WHAT THE TASK ASKS — Starting at the line that contains "521x233 pixels. How" and ending at the last of the entries, write out those lines again with their requests, multiplying each coordinate in the answers by 0.95 and rounding to whole numbers with halves going up, while numbers in the requests stay unchanged. Leave the pictures out.

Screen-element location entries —

·····

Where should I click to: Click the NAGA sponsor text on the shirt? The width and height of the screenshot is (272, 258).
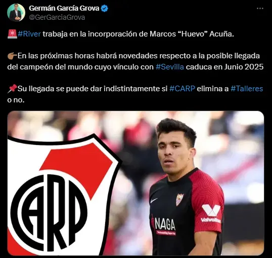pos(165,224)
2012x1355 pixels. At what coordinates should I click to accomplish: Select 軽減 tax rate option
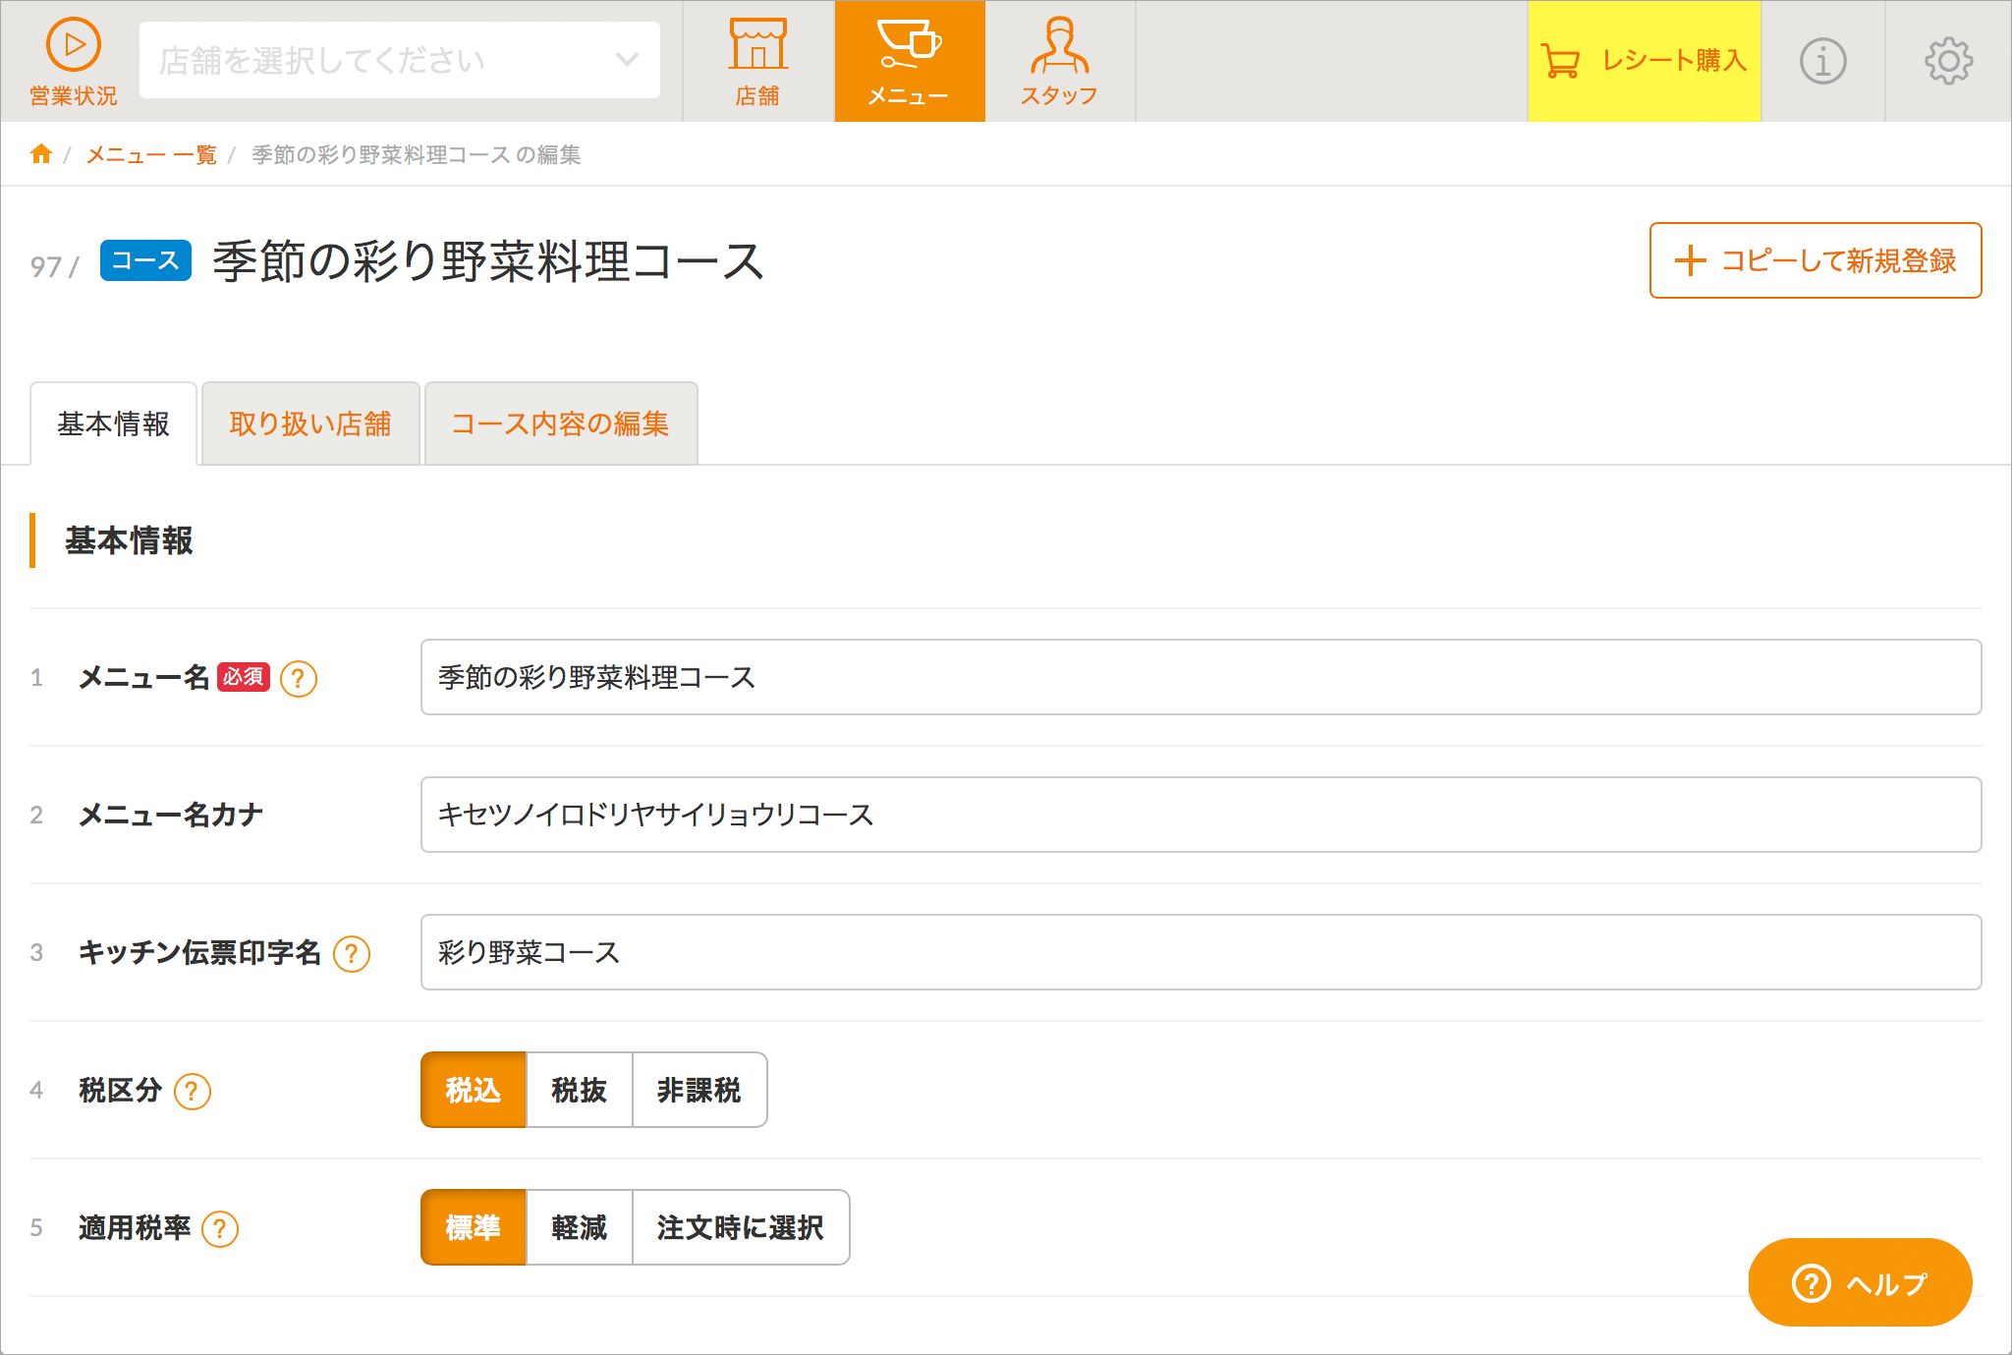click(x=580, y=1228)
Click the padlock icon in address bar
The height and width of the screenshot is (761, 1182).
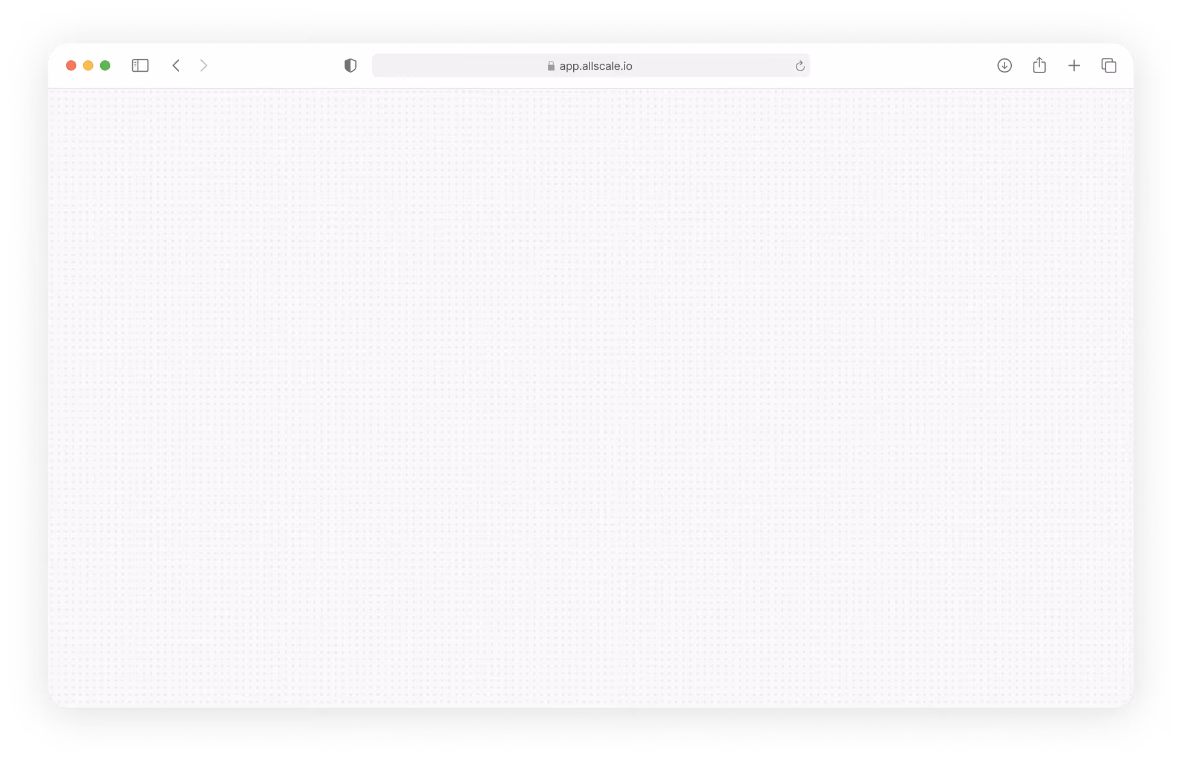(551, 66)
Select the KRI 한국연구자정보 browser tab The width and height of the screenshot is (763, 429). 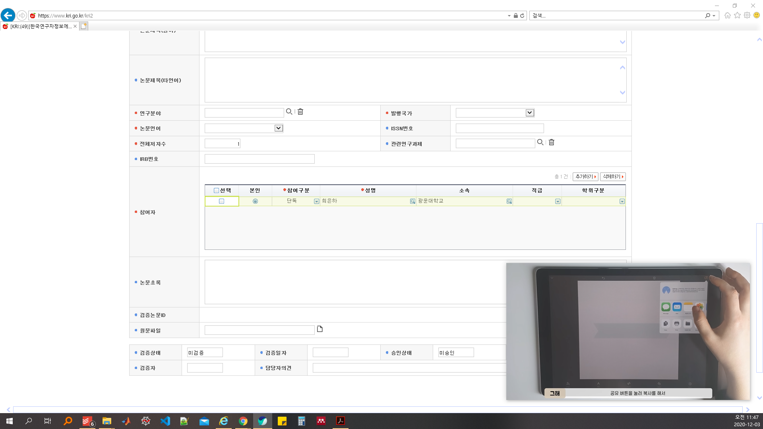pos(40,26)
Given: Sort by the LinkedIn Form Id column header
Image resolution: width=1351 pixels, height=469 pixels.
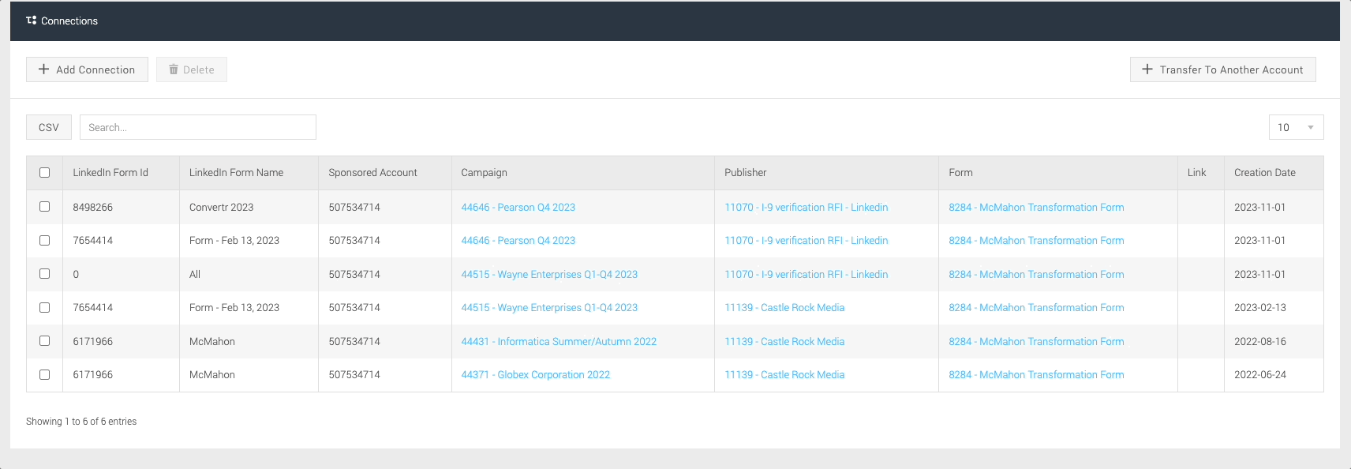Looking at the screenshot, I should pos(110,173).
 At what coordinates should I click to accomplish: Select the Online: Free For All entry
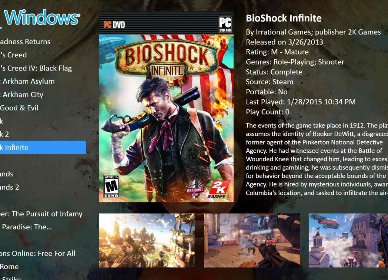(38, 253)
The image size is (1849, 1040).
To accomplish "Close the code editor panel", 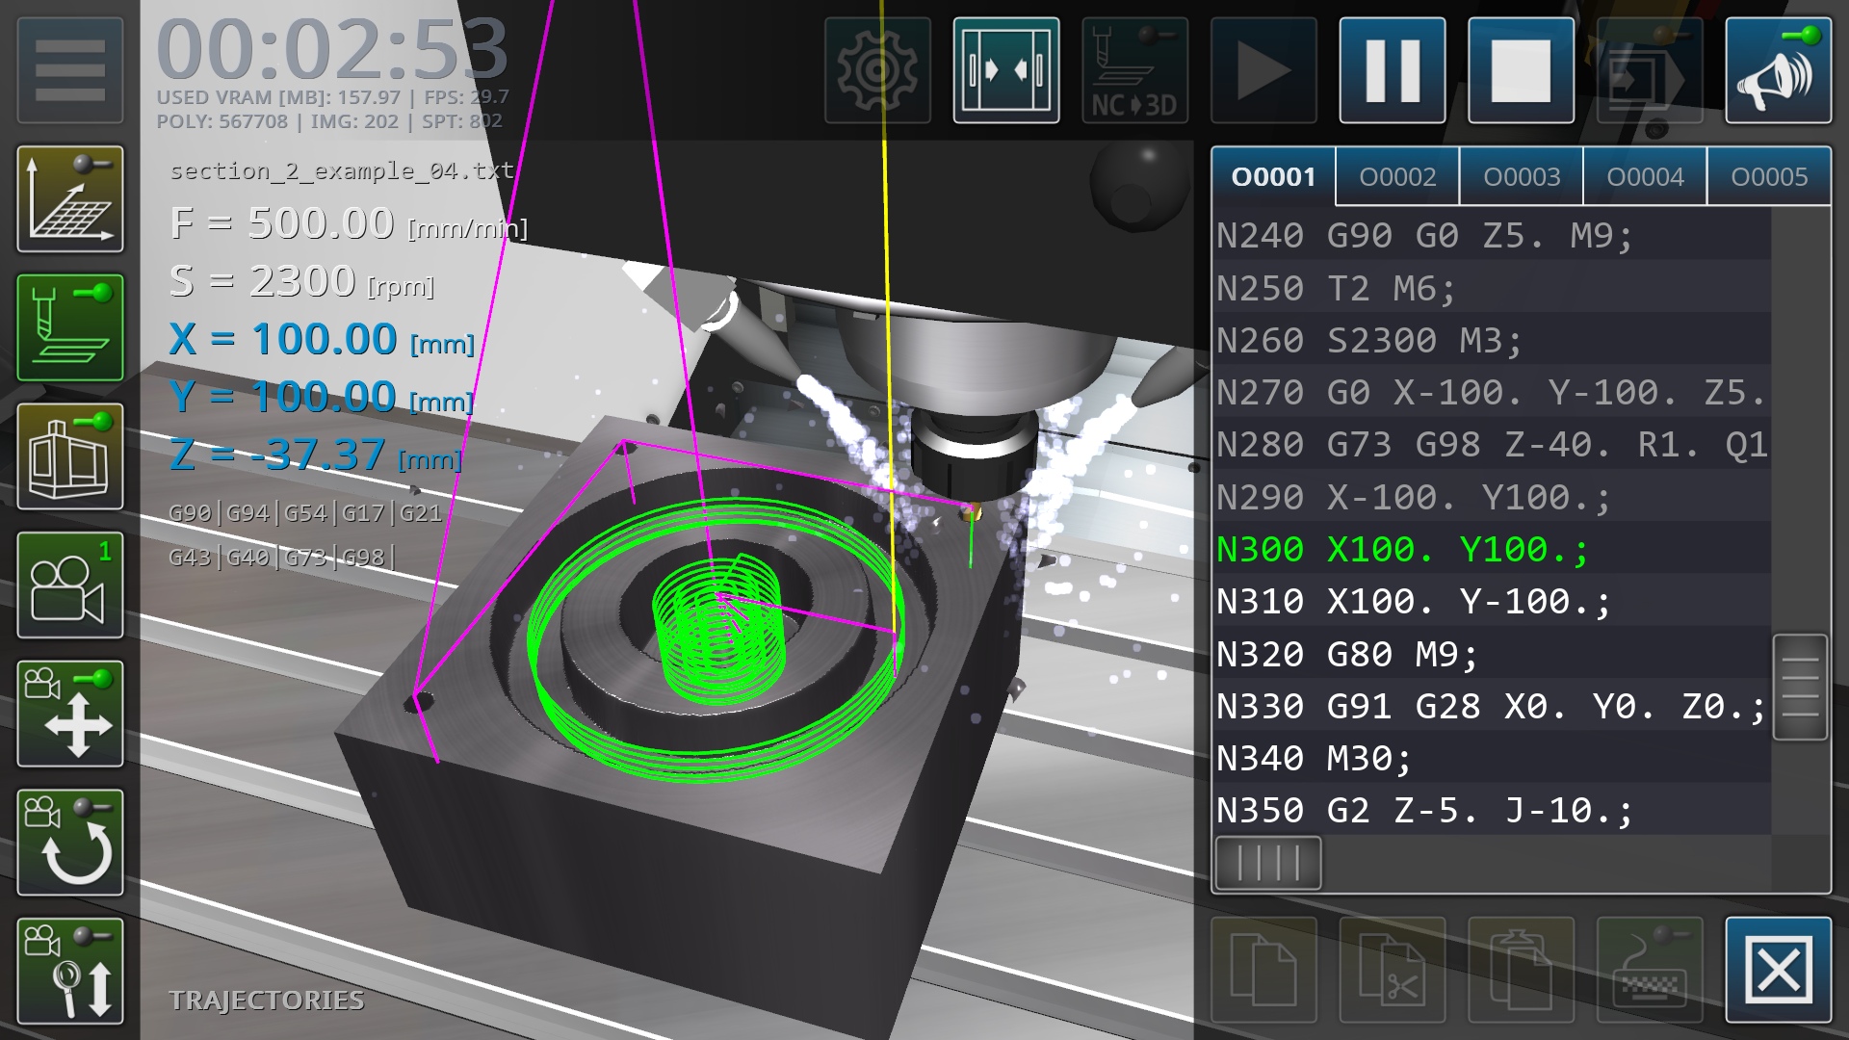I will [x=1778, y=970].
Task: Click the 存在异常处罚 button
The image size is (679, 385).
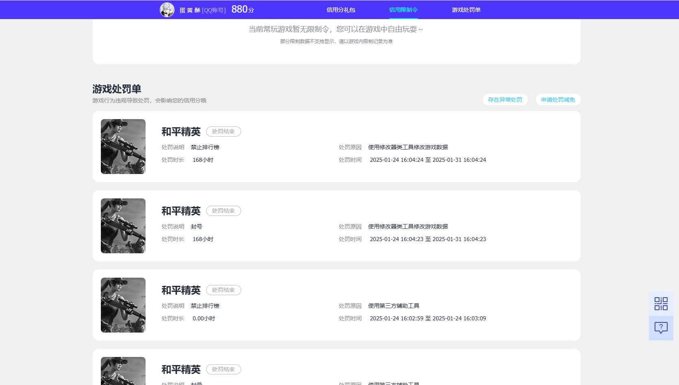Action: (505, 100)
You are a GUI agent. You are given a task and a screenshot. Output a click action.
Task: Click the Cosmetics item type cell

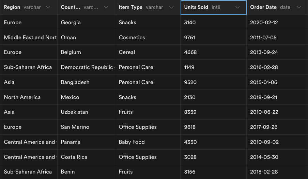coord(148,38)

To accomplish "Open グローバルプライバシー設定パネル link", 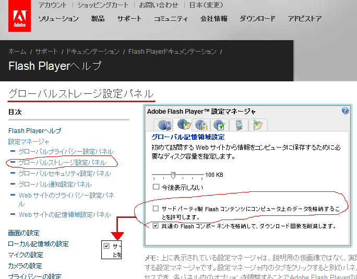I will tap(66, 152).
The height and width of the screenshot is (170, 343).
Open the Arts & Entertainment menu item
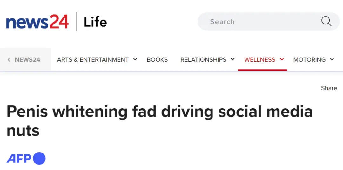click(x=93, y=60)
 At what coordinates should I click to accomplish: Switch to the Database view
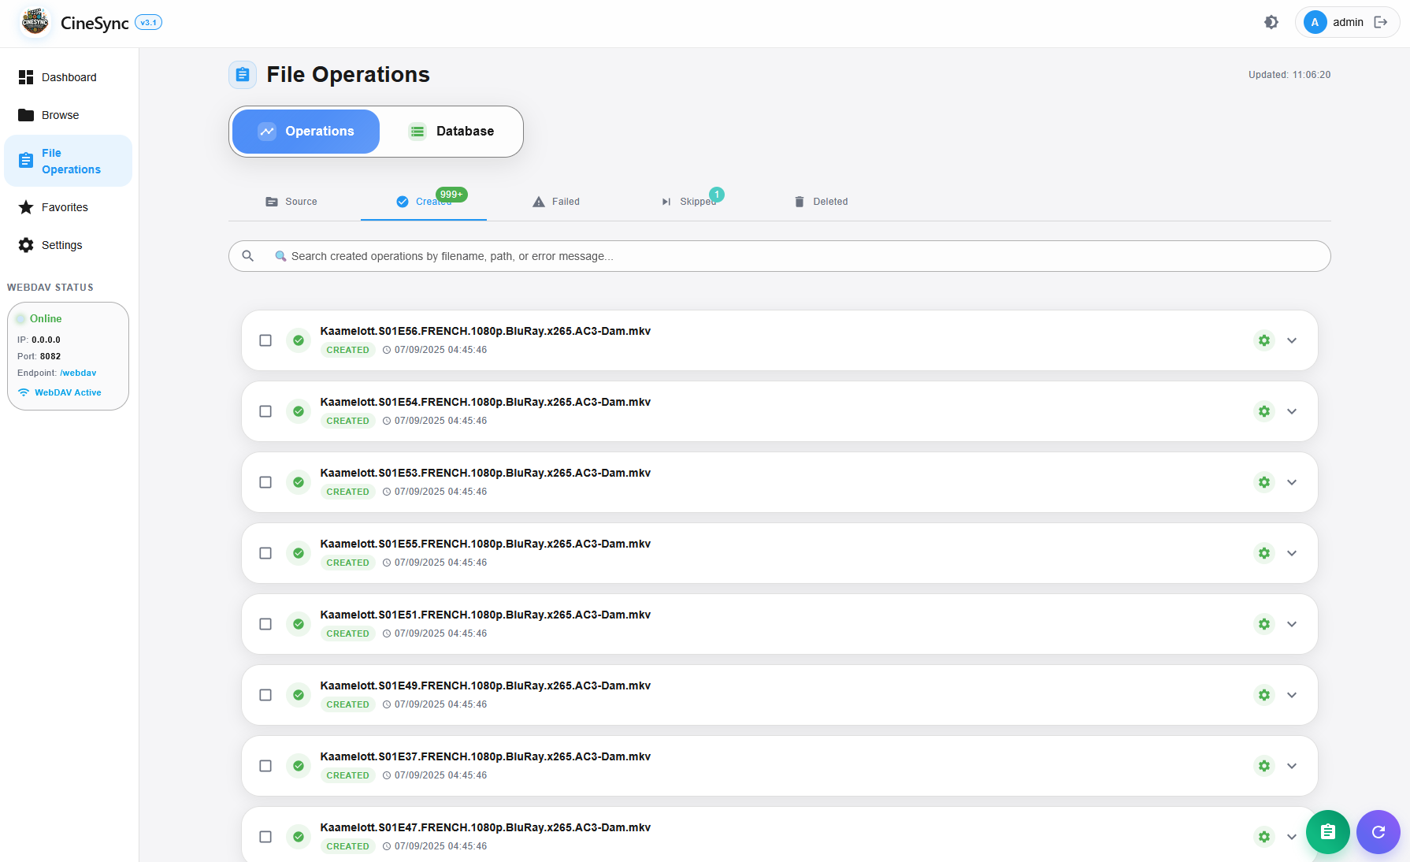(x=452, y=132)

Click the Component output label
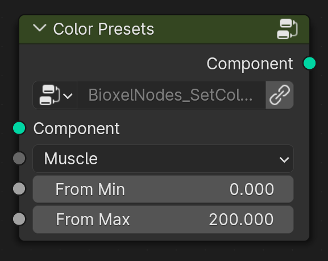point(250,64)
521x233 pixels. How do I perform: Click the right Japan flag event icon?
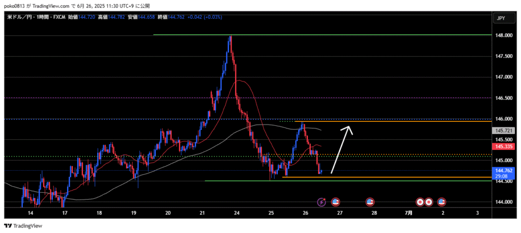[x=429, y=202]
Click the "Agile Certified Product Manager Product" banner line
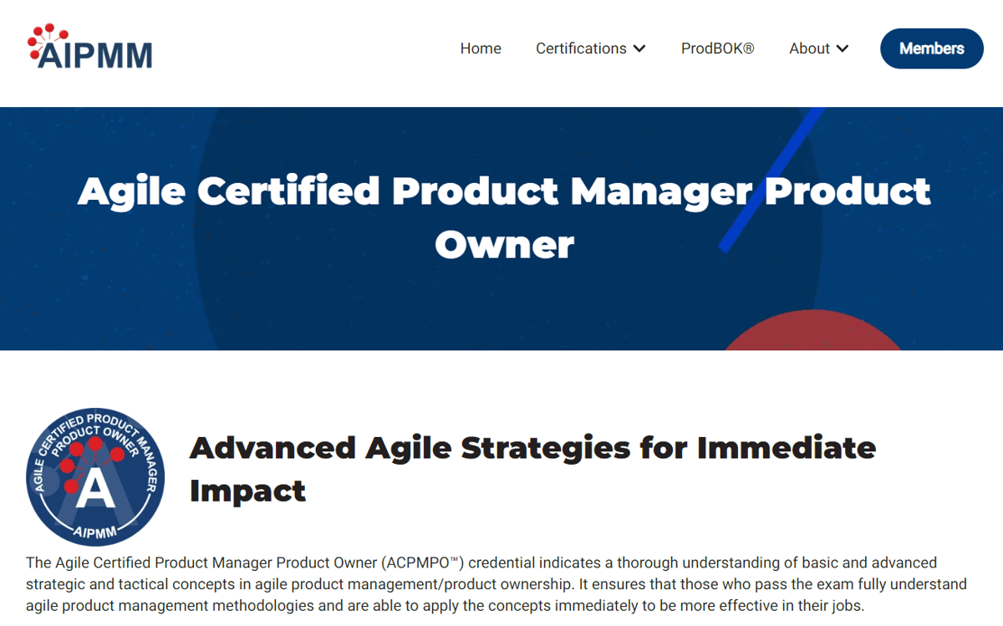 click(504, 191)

·····

TASK SOLUTION —
521x233 pixels. How do I perform: Click the right Japan flag event icon?
[x=408, y=192]
Click the "Agile Certified Product Manager Product" banner line
 click(479, 181)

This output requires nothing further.